Over to Israel, where U.S. Secretary of State Antony Blinken is beginning a Middle East tour aimed to bolster Israel-Gaza ceasefire brokered by Egyptian negotiators.
Hot on the trail of bolstering Israel-Gaza ceasefire in Israel is U.S. Secretary of State, Antony Blinken, who will soon begin his Middle East tour there.
This came on the heels of the 11-day catastrophic Gaza war, which killed more than 250 people, mostly Palestinians, and caused widespread destruction in the impoverished coastal territory.
Now, as Palestinians are picking up the pieces amid the sorry sight, Blinken has arrived in Israel early today, to try to coordinate reconstruction.
But make no mistake, Blinken will not engage with Hamas rulers during his Mideast trip, because Hamas is currently considered a terrorist organisation, despite the predicament Gaza is currently in.
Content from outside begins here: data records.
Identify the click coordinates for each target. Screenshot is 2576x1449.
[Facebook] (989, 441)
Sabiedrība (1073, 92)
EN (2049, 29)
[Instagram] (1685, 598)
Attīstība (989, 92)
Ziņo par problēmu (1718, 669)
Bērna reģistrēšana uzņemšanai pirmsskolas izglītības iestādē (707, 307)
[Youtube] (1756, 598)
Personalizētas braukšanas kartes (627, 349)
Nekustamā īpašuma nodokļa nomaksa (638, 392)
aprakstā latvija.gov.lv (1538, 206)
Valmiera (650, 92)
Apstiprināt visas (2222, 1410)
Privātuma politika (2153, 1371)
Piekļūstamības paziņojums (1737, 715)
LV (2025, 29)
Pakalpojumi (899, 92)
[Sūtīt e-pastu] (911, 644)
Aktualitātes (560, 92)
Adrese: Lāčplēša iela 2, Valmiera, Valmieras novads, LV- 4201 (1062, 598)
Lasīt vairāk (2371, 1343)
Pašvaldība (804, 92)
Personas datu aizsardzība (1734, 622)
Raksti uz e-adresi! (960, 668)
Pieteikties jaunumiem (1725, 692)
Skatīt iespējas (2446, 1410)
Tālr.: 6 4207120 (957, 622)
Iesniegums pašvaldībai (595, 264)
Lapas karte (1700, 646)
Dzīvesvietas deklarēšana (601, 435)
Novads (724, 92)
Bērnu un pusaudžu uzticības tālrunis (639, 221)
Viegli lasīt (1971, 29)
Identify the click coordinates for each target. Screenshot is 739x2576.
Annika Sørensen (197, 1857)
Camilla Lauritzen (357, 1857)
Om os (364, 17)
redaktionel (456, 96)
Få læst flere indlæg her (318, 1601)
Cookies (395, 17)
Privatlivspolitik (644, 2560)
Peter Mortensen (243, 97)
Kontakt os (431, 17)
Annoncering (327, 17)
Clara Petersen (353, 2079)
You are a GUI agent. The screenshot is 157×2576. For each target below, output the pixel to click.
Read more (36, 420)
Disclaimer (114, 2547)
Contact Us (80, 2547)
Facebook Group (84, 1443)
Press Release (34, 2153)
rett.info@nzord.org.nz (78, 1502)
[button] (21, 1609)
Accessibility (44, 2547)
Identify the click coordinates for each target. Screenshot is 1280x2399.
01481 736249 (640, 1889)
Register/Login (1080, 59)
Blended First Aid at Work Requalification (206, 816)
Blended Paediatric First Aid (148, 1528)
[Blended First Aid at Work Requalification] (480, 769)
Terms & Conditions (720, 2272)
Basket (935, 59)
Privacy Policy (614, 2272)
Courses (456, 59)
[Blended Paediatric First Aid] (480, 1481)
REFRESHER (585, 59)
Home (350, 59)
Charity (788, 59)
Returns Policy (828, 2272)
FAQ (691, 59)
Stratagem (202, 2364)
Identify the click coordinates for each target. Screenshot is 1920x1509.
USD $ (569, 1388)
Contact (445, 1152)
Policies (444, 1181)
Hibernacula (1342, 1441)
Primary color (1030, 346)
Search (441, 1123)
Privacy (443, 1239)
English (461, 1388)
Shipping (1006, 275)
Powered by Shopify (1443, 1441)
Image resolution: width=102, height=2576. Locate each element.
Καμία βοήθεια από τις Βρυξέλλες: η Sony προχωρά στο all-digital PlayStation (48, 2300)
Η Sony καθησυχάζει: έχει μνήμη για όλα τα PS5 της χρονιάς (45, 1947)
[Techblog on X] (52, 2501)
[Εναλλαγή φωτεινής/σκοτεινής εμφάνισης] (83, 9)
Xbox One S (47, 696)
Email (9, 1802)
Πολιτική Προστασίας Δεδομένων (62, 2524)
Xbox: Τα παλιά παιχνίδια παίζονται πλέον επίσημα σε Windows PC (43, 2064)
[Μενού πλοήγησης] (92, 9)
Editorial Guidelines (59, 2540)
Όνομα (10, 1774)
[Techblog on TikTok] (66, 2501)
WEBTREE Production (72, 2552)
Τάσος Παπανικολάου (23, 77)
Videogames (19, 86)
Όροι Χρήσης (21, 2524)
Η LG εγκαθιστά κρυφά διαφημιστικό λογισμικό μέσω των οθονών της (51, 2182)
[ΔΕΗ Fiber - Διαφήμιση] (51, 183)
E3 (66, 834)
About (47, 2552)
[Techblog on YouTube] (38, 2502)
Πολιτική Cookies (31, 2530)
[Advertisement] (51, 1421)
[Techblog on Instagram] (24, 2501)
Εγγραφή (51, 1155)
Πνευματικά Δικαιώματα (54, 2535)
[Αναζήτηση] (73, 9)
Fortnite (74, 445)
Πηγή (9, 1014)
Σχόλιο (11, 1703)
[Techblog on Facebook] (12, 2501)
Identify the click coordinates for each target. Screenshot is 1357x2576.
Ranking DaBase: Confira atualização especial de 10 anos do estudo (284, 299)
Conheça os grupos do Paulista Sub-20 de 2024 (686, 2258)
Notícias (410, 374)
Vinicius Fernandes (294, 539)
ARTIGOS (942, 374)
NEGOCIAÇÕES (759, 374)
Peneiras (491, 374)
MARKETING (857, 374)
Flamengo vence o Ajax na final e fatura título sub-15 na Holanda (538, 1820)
Blinken is the highest-ranking U.S. official to visit the region since President Joe Biden assumed office. Israeli Foreign Minister Gabi Ashkenazi and other officials greeted him on the tarmac at Ben Gurion International Airport, and rolled out the red carpet.
He will begin his Mideast tour in Israel, where Prime Minister Benjamin Netanyahu was inundated with angry accusations from his right-wing based party that he had ended the war too soon. He has been fighting for his political life too, after a fourth inconclusive election in two years.
The 11-day war that plagued the already impoverished Gaza Strip was triggered by weeks of clashes in Jerusalem during the holy month of Ramadan this year. The clashes between Israeli police and Palestinian protesters later prompted Hamas to fire rockets towards Israel, and Israel gave Hamas a taste of its own medicine by way of airstrikes, which later started the 11-day war.
An Israeli soldier and a civilian were stabbed and wounded in east Jerusalem on Monday before police shot and killed the assailant. This added insult to injury, as tensions between the two sides are escalating again despite global leaders scrambling to de-escalate tensions in the region, in an effort to avert another war.
The Biden administration had mulled things over, and hoped to extricate the U.S. from the region’s conflicts and focus on competition with China and climate change. But like many of its predecessors, it was again pulled back into the Middle East by another outbreak of violence.
Blinken will also visit neighbouring Egypt and Jordan, where he’ll be making the rounds of the countries’ leaders. Egypt’s efforts to broker a ceasefire bore fruit after the Biden administration pressured Israel to wind down the offensive.
Blinken said he will help Israel with rehabilitation work first before returning to the negotiating table, because Israeli airstrikes had damaged hundreds of homes and infrastructure in the Gaza Strip.